Return the line that contains "Screen dimensions: 649x300" plus every line after it to the end of the entries below, exactly as given, and stop there.

BEGIN Records for this task

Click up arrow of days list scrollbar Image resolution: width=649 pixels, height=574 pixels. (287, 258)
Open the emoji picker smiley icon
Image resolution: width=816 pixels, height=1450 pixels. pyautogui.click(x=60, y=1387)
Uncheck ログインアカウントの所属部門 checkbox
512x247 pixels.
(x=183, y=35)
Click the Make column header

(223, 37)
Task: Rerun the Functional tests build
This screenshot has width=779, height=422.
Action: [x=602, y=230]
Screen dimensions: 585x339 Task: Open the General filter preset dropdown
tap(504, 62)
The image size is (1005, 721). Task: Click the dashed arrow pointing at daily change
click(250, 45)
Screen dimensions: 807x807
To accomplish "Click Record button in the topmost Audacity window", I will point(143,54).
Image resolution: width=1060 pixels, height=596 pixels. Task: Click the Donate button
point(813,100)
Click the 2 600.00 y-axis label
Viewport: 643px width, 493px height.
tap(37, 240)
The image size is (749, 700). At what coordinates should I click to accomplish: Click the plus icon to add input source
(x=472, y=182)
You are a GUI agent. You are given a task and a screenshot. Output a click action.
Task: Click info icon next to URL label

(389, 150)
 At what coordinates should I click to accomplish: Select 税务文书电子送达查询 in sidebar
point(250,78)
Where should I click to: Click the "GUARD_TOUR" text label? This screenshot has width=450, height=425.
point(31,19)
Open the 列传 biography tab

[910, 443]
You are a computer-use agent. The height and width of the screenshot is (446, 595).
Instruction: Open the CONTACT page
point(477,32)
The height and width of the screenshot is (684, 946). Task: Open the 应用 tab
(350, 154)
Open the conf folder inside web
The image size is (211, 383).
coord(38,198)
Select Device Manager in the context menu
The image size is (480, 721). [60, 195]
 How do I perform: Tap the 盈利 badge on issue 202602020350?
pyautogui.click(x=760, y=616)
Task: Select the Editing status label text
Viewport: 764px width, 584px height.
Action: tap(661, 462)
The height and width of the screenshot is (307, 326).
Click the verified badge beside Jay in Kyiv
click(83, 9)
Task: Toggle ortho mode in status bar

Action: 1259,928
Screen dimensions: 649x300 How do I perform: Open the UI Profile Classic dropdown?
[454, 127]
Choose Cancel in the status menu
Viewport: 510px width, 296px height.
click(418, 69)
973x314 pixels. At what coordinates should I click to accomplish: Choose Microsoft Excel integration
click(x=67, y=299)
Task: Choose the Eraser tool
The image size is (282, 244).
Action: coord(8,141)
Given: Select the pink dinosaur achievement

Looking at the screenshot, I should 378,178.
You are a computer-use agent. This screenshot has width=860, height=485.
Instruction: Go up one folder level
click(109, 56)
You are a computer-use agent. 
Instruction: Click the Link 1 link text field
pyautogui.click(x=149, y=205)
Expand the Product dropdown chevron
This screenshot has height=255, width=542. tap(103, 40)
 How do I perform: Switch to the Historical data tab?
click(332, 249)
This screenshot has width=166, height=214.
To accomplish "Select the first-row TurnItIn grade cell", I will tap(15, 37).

END Records for this task

* _Result of the exercise_
Screen dimensions: 649x300 How do I perform: Open the UI Profile Classic dropdown?
[454, 127]
Choose Cancel in the status menu
Viewport: 510px width, 296px height.
click(418, 69)
973x314 pixels. At what coordinates should I click to accomplish: Choose Microsoft Excel integration
click(x=67, y=299)
Task: Choose the Eraser tool
The image size is (282, 244).
Action: coord(8,141)
Given: Select the pink dinosaur achievement

Looking at the screenshot, I should 378,178.
You are a computer-use agent. This screenshot has width=860, height=485.
Instruction: Go up one folder level
click(109, 56)
You are a computer-use agent. 
Instruction: Click the Link 1 link text field
pyautogui.click(x=149, y=205)
Expand the Product dropdown chevron
This screenshot has height=255, width=542. tap(103, 40)
 How do I perform: Switch to the Historical data tab?
click(332, 249)
This screenshot has width=166, height=214.
To accomplish "Select the first-row TurnItIn grade cell", I will tap(15, 37).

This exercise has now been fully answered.